概要編集
元来は資源採掘用の小惑星であったが、もう一つの小惑星と結合して軍事要塞に改造された。
構造上、二つの小惑星の接合部が脆弱という弱点があるが、そこに向かおうとする敵艦隊に要塞ビーム砲の火線を集中させやすい仕組みになっており、弱点を敢えて晒して囮にするという防衛システムは、防衛要塞にしては「攻撃的」とも評される。
一年戦争におけるジオン軍の一大拠点として機能した。また、内部には大規模な軍事工廠が備えられており、一年戦争後半には宇宙におけるジオン軍の主要な兵器生産拠点ともなった。地球連邦軍との戦争が劣勢となり、ソロモンが陥落すると、月面都市グラナダと共にジオン公国の最終防衛ラインとして機能。星一号作戦では連邦とジオンの最後の決戦場となり、ジオンの最高指導者たるギレン・ザビ自らの指揮もあり当初は連邦軍を圧倒した。
しかし、ギレンが妹のキシリア・ザビに暗殺されてしまうと、その生じた隙を連邦軍が見逃さずに猛攻。ドロス艦隊壊滅によりジオン側の士気は崩壊。キシリアは要塞からの脱出を図るが、彼女の部下であるシャア・アズナブルの手によりザンジバル級のブリッジを破壊されて撃沈されてしまい、ジオンの指導者層であるザビ家は全滅。要塞内ミサイル工場からも出火し、一部を除いて動力電源が停止すると、トワニング准将の停戦命令によりジオン公国は抗戦を断念して降伏。ア・バオア・クーでの決戦は地球連邦軍の勝利に終わり、一年戦争は終結した。
『機動戦士Ζガンダム』では地球連邦軍を経てティターンズの管轄となり、ゼダンの門[1]と改称したが、グリプス戦役時に(かつてジオン軍が保有していた)小惑星基地アクシズと激突して崩壊した。
登場作品編集
旧シリーズ編集
- 第3次スーパーロボット大戦
- ギレン達との決戦の舞台になる。シナリオ名は「ゼダンの門」。SRWでも屈指の難易度である。ドロスが3隻、α・アジールが4機、ラフレシアが2機のボスオンパレード。さらに最大ダメージが制限されているので、30ターン以上は要するストレスシナリオである。
- スーパーロボット大戦F完結編
- DCルートではギレン達との決戦の舞台になる。『第3次』を彷彿させる構成だが、キュベレイ以外は強敵でないので難易度は高くない。
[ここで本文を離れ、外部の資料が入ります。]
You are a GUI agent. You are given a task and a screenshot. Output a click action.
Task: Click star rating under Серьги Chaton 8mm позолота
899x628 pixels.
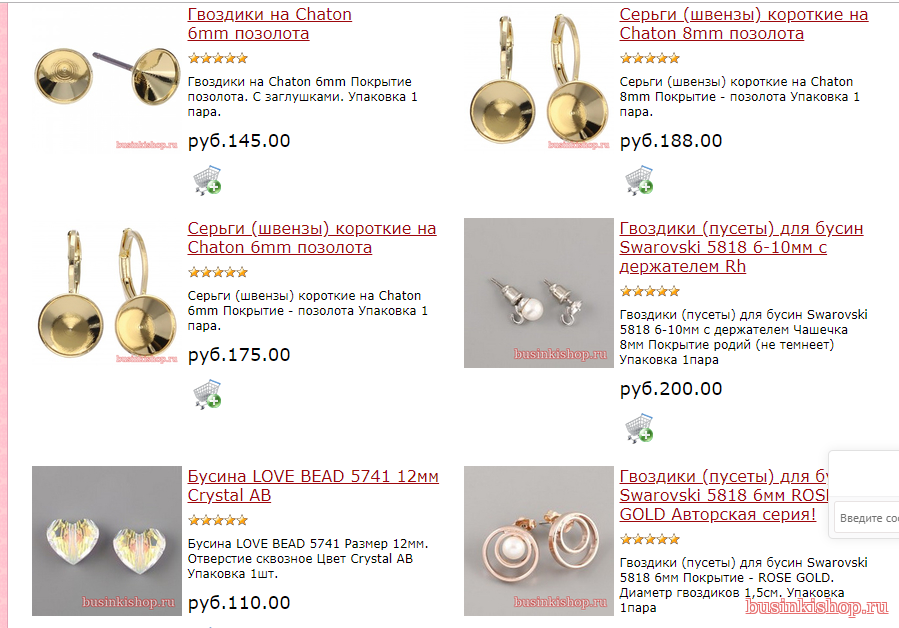click(x=650, y=58)

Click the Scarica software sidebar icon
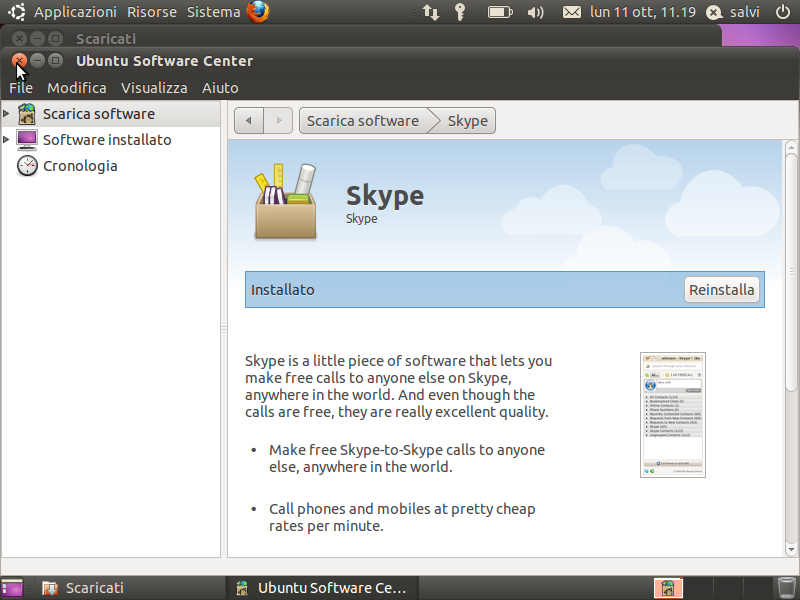click(x=27, y=114)
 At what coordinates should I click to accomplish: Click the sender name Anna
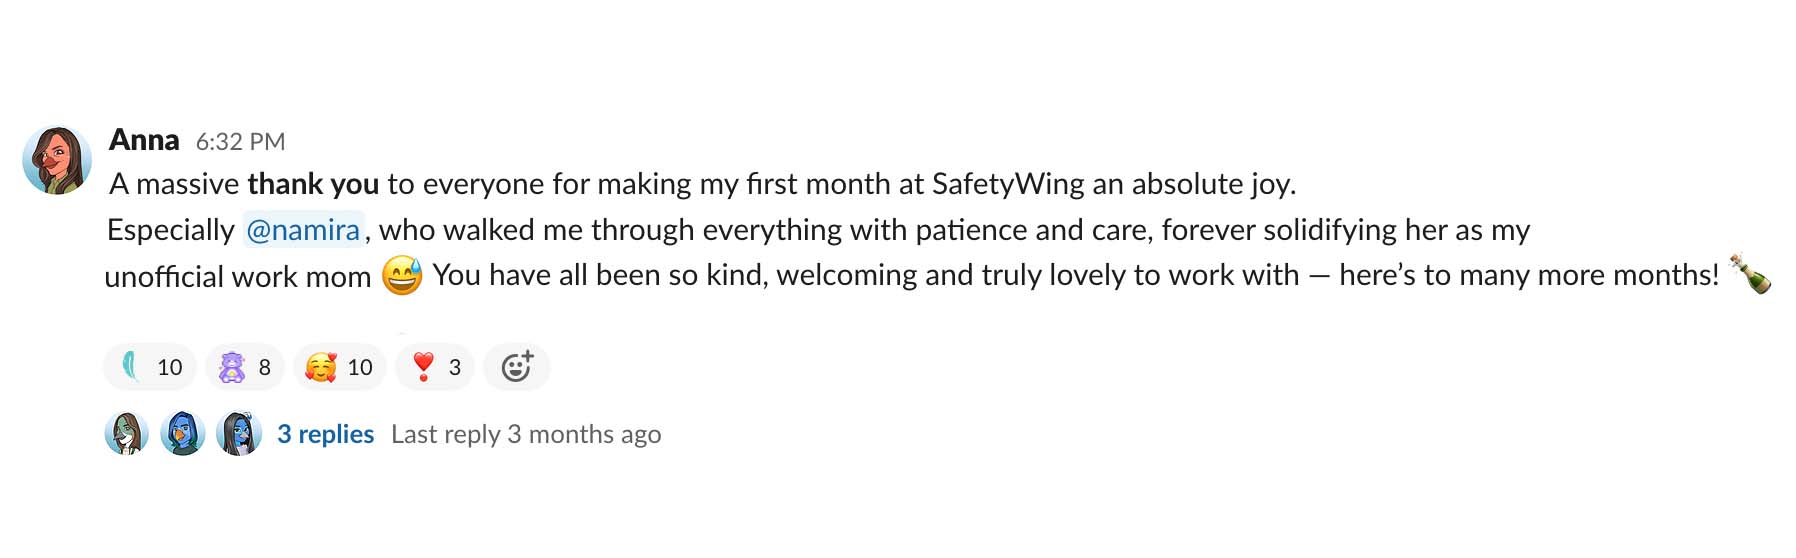pyautogui.click(x=144, y=140)
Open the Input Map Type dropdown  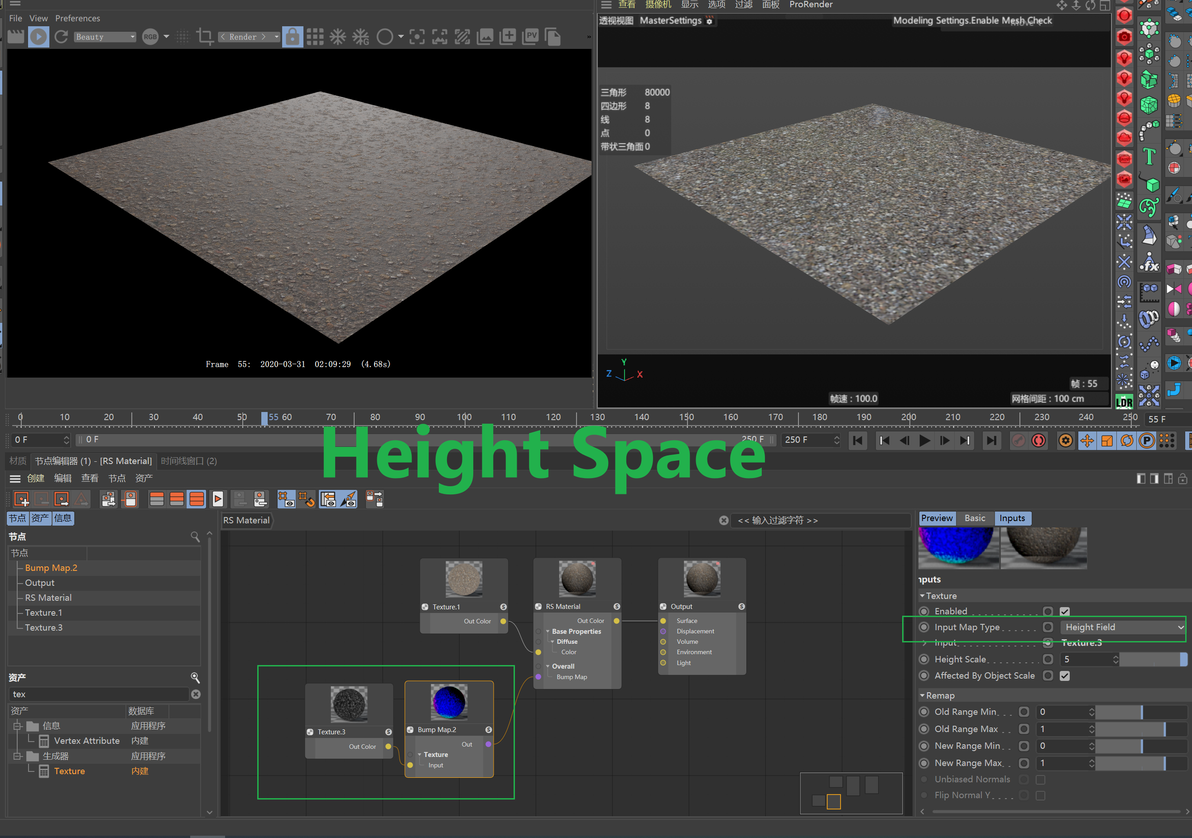click(x=1123, y=627)
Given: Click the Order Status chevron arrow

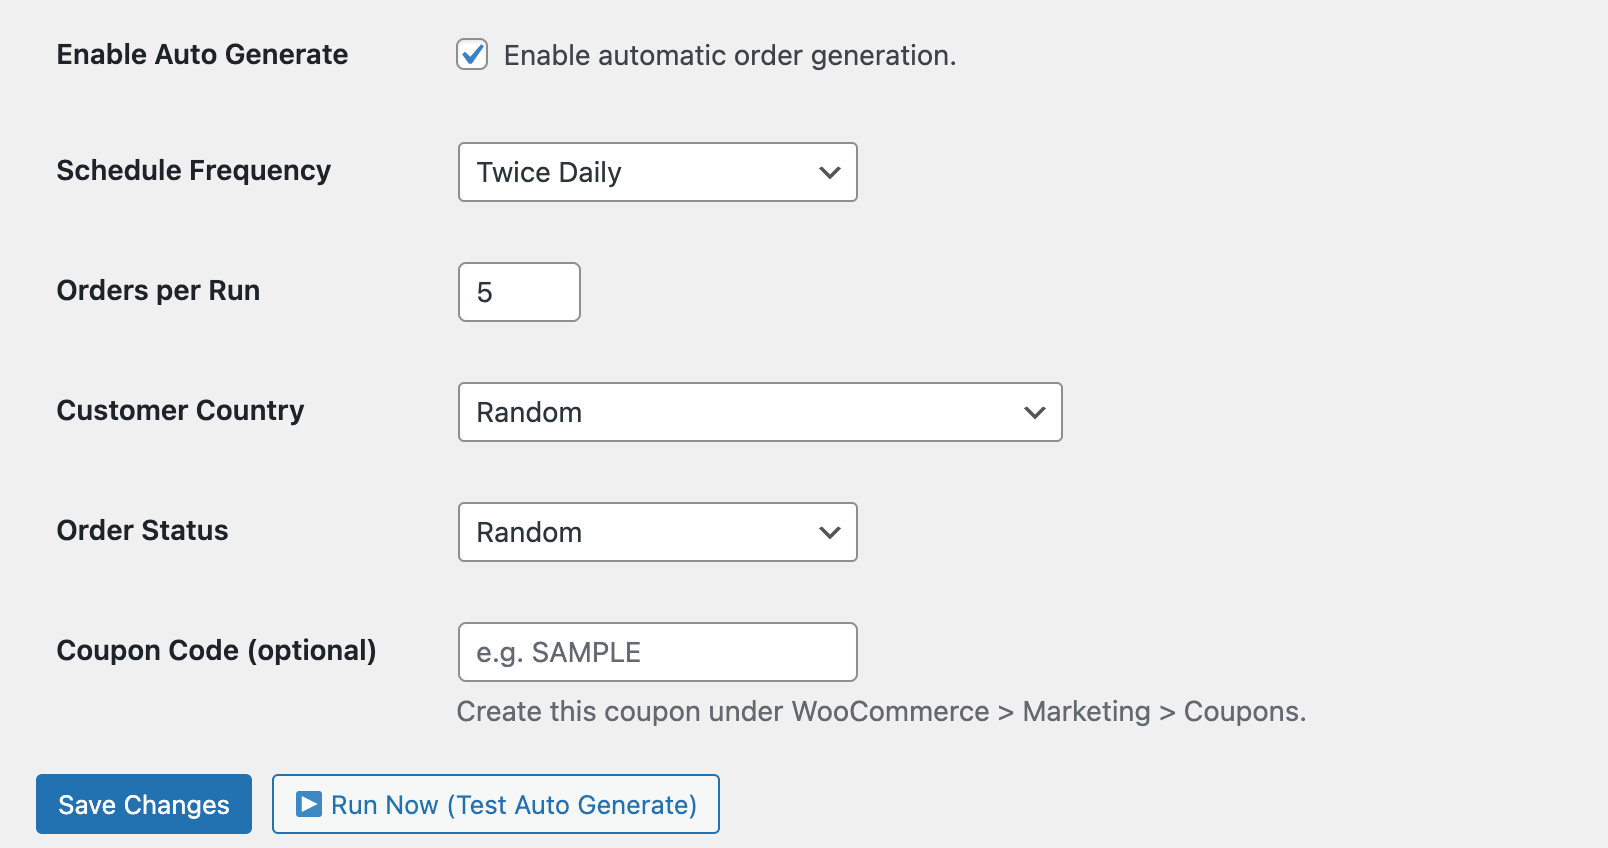Looking at the screenshot, I should pos(829,532).
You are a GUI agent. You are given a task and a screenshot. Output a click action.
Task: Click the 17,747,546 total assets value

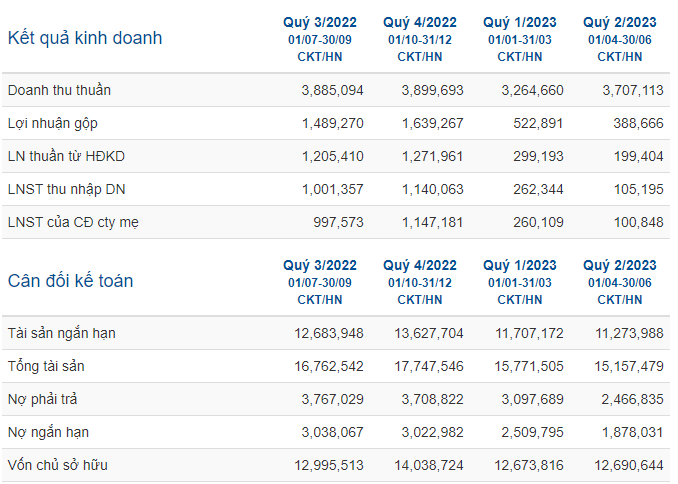point(429,366)
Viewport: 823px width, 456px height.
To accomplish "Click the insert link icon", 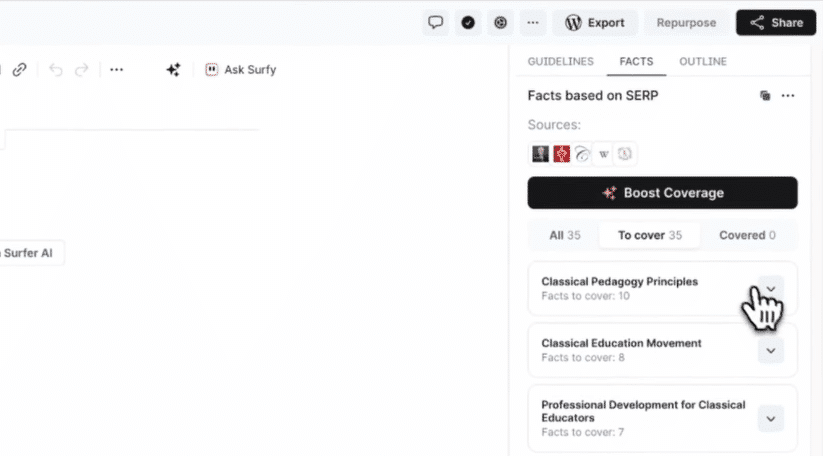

- 決戦後にはガンダム・チームが探索に行くイベントがある。
αシリーズ編集
- スーパーロボット大戦α
- マクロス落下事件の余波でア・バオア・クー攻略が行われなかった為、ロンド・ベル隊によって攻略が行われる。『α』の正史ではネオ・ジオンと一時和平を結んでいるが、『α』以後の処遇は不明。
COMPACTシリーズ編集
- スーパーロボット大戦IMPACT
- 「ゼダンの門」として登場。
携帯機シリーズ編集
VXT三部作編集
- スーパーロボット大戦T
- 名前のみの登場だが、用語辞典に登録される。シャアとの決戦に臨むアムロを前にして甲児が「ア・バオア・クーを思い出す」と発言している。
単独作品編集
- スーパーロボット大戦GC(XO)
- 序盤が一年戦争をなぞった展開だが、ア・バオア・クー攻略の前に外宇宙に行く事になるので中盤まで先延ばしになる。ギガノス帝国がジオンと同盟を組んでいるため、そちらのギガノス機動要塞の代わりでもある。
- スーパーロボット大戦Operation Extend
- 一年戦争中だが地球連邦軍の拠点として登場。アクシズをぶつけられて粉砕されるという『Ζガンダム』の展開になる。
関連作品編集
余談編集
- 名前の由来はインドのラジャスターン地方にいると伝えられている幻獣「ア・バオア・クゥー」。
- 『トミノメモ』によれば、ア・バオア・クーとは独立した宇宙要塞ではなく、ジオンの本国であるサイド3の内部にある要塞都市の名前だった。
- 『SDガンダム外伝』第2シリーズ『円卓の騎士編』に「ゼダンの要塞」という敵拠点が登場する。しかし原作と異なり、司令官はドズル・ザビをモチーフとした「城主ドズル」である。
- 『SD戦国伝』では333年に1度現れるという幻の城「暴終空城(あばおわくうじょう)」として登場した。
- 『SDガンダム三国伝 BraveBattleWarriors』における董卓ザクの居城・郿塢城はア・バオア・クーをモデルにしている。
- 『機動戦士ガンダムSEED』における最終決戦の舞台になった宇宙要塞ヤキン・ドゥーエは、ア・バオア・クーをオマージュしたものである。
脚注編集
- ↑ TV版の一部では「ガゼンの門」という呼称も。